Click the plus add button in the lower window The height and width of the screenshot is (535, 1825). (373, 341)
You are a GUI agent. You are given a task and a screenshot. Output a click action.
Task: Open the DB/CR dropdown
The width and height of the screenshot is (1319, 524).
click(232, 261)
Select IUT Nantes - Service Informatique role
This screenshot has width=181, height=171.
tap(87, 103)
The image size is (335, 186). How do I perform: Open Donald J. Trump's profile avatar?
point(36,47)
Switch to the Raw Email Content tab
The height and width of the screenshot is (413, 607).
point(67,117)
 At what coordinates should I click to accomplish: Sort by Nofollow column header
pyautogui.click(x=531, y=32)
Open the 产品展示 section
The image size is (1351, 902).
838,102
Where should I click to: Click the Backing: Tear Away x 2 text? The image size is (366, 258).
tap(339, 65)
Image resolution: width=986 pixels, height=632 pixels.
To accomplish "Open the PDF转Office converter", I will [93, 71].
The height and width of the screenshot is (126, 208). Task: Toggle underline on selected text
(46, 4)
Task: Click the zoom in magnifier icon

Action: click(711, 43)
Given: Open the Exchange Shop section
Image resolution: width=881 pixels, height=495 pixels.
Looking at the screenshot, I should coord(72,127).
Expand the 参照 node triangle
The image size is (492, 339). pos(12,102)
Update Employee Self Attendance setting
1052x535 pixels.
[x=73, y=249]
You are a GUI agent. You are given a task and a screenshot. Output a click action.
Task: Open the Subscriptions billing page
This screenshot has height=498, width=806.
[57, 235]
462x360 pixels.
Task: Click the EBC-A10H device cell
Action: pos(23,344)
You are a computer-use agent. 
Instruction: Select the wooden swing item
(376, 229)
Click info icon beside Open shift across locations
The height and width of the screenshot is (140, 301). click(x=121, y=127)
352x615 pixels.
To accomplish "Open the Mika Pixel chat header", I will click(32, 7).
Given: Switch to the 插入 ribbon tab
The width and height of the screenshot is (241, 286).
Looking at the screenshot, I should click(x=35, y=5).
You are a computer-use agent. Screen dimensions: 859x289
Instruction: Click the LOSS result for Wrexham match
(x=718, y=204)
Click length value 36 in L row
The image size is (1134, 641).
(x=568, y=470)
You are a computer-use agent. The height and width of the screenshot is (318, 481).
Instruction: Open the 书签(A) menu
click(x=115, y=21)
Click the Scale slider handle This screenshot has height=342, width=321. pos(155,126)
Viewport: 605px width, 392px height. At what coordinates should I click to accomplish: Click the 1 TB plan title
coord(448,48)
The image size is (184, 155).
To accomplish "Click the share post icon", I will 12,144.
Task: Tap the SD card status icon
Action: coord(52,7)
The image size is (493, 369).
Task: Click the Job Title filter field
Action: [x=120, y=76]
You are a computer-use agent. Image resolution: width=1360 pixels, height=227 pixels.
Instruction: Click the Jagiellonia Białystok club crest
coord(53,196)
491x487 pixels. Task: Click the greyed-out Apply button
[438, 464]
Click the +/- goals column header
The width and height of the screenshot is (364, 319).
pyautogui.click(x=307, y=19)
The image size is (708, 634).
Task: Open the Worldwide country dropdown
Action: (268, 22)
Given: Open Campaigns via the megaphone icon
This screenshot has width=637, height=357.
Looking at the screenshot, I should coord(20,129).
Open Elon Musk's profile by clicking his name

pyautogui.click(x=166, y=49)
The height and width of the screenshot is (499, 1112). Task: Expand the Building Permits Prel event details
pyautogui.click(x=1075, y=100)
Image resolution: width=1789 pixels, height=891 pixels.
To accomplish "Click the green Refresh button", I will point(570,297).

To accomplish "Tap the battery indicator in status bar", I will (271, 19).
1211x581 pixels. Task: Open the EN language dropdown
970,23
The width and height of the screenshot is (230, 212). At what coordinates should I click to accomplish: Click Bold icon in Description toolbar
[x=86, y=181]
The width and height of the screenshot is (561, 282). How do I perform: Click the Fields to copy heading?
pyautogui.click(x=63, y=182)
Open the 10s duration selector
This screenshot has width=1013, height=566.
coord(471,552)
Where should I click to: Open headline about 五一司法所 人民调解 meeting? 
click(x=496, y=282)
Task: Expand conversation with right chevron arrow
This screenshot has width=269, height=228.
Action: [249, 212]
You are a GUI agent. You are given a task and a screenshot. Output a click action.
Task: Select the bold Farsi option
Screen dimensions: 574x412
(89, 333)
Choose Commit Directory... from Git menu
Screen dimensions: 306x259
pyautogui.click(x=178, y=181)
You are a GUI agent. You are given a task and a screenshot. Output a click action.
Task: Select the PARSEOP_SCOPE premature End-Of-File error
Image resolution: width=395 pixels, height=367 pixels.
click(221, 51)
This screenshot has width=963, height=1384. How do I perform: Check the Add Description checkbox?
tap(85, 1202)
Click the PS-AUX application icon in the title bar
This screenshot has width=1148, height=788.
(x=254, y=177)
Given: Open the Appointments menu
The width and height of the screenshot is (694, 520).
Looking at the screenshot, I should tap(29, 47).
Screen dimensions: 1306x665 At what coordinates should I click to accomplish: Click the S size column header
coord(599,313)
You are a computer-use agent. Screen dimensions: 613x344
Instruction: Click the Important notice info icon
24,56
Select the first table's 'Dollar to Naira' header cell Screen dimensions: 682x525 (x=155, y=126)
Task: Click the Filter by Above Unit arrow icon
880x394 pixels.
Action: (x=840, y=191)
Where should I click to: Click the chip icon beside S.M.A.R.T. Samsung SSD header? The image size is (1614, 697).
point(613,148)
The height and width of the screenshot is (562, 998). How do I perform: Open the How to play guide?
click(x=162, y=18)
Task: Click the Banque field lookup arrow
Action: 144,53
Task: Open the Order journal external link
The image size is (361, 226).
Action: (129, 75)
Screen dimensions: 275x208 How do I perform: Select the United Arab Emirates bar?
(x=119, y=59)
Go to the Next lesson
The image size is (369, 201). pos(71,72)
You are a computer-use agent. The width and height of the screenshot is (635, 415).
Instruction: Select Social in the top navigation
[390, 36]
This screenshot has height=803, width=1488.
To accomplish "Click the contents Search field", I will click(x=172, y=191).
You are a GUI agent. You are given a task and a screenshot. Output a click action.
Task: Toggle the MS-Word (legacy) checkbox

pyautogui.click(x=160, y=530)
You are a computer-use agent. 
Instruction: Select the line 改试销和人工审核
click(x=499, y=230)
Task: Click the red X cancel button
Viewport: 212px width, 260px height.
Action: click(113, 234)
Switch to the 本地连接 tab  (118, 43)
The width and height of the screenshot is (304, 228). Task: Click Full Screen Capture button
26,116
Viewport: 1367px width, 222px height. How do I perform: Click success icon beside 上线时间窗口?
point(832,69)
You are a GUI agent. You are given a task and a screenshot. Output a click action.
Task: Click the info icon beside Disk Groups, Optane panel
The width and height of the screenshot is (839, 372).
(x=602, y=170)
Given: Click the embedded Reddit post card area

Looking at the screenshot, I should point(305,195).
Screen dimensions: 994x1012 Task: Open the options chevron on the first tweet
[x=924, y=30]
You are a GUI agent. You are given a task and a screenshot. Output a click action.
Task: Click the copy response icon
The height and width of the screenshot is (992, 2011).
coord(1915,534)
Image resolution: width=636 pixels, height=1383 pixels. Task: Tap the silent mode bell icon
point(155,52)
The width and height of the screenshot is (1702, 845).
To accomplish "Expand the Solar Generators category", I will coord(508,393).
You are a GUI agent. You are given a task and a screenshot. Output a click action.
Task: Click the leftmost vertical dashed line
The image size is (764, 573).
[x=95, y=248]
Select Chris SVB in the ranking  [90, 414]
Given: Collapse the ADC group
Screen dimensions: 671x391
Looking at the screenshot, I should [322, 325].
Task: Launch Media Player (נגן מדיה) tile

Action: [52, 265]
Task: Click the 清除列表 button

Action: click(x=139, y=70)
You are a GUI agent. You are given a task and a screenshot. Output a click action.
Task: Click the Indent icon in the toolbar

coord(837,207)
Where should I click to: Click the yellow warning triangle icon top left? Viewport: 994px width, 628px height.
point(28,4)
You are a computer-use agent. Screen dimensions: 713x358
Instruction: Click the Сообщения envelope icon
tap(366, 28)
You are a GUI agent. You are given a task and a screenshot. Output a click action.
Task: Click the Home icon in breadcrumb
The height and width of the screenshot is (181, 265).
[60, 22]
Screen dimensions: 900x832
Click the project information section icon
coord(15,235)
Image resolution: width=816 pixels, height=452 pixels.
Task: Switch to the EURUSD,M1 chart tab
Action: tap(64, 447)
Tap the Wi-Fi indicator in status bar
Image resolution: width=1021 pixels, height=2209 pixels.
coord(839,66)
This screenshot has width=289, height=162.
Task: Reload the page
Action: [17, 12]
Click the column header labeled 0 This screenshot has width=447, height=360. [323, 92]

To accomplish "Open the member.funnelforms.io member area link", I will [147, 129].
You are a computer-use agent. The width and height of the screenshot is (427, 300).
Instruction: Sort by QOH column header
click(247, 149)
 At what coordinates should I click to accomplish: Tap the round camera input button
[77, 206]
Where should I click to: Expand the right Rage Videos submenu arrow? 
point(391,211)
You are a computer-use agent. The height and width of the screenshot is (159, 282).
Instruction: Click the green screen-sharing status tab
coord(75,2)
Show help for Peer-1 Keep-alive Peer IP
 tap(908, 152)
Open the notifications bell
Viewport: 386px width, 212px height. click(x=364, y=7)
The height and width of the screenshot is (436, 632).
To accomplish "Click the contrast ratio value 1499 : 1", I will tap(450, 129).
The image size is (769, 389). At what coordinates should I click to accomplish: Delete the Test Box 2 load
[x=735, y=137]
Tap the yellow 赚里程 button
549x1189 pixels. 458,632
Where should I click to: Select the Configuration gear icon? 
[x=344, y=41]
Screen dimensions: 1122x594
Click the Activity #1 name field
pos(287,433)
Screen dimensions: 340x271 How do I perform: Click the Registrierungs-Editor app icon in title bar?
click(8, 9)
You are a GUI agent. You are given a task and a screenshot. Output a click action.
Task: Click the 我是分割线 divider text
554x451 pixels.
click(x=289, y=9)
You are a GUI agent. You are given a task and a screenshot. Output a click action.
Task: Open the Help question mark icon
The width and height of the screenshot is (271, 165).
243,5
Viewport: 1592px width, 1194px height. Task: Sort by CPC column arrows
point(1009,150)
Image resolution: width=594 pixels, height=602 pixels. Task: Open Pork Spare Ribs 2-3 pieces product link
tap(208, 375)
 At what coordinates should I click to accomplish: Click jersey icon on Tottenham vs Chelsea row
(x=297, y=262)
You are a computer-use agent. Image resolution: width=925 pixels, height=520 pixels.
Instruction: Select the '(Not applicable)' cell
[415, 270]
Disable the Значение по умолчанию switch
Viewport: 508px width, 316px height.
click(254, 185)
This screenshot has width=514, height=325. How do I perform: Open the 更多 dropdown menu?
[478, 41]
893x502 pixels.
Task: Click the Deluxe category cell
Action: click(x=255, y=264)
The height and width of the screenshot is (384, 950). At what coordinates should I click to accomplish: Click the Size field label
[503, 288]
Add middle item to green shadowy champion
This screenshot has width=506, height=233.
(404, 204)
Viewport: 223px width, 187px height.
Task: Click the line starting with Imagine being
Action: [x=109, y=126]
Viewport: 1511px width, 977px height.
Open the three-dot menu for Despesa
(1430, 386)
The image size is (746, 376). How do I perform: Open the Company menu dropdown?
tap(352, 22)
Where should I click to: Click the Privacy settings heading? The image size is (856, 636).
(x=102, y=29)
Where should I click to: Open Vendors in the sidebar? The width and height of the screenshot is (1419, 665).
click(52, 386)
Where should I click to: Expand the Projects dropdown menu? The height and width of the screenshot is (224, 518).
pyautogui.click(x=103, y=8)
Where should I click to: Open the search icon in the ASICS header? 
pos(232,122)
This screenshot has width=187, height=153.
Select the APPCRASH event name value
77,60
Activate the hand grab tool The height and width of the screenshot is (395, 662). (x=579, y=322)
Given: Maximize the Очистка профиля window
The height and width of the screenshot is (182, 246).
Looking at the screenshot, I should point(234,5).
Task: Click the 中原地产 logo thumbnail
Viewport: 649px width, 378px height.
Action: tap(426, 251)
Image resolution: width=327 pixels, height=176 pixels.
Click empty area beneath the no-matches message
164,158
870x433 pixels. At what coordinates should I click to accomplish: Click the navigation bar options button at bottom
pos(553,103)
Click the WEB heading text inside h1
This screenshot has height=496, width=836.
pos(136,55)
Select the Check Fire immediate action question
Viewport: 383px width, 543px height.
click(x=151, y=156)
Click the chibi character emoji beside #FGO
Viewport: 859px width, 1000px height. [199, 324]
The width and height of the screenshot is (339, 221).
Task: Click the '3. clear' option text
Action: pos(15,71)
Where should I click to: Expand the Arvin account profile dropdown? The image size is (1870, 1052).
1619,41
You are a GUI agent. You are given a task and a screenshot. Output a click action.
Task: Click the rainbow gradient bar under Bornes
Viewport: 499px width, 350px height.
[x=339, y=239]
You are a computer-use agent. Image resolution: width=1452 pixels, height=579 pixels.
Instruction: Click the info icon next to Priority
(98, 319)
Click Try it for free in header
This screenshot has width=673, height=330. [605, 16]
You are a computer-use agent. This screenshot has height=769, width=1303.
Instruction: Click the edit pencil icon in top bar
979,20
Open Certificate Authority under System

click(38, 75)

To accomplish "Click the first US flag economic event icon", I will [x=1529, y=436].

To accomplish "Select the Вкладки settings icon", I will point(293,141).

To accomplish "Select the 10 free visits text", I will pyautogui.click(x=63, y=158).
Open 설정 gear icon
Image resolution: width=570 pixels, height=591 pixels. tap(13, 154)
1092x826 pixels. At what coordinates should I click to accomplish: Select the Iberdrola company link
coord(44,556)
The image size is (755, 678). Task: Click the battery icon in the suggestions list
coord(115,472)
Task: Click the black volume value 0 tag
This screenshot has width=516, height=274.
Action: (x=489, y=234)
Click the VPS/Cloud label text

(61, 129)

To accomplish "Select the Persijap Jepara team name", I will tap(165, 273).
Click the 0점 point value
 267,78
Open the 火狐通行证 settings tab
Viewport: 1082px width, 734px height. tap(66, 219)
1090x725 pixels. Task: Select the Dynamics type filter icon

--

• Aim of the task:
Everything above from the line with "Given: Maximize the Очистка профиля window" to the line with "Select the Check", both included, must be repeated exactly, and nothing outside that range.

• Answer below:
Given: Maximize the Очистка профиля window
The height and width of the screenshot is (182, 246).
Looking at the screenshot, I should point(234,5).
Task: Click the 中原地产 logo thumbnail
Viewport: 649px width, 378px height.
Action: tap(426, 251)
Image resolution: width=327 pixels, height=176 pixels.
Click empty area beneath the no-matches message
164,158
870x433 pixels. At what coordinates should I click to accomplish: Click the navigation bar options button at bottom
pos(553,103)
Click the WEB heading text inside h1
This screenshot has height=496, width=836.
pos(136,55)
Select the Check Fire immediate action question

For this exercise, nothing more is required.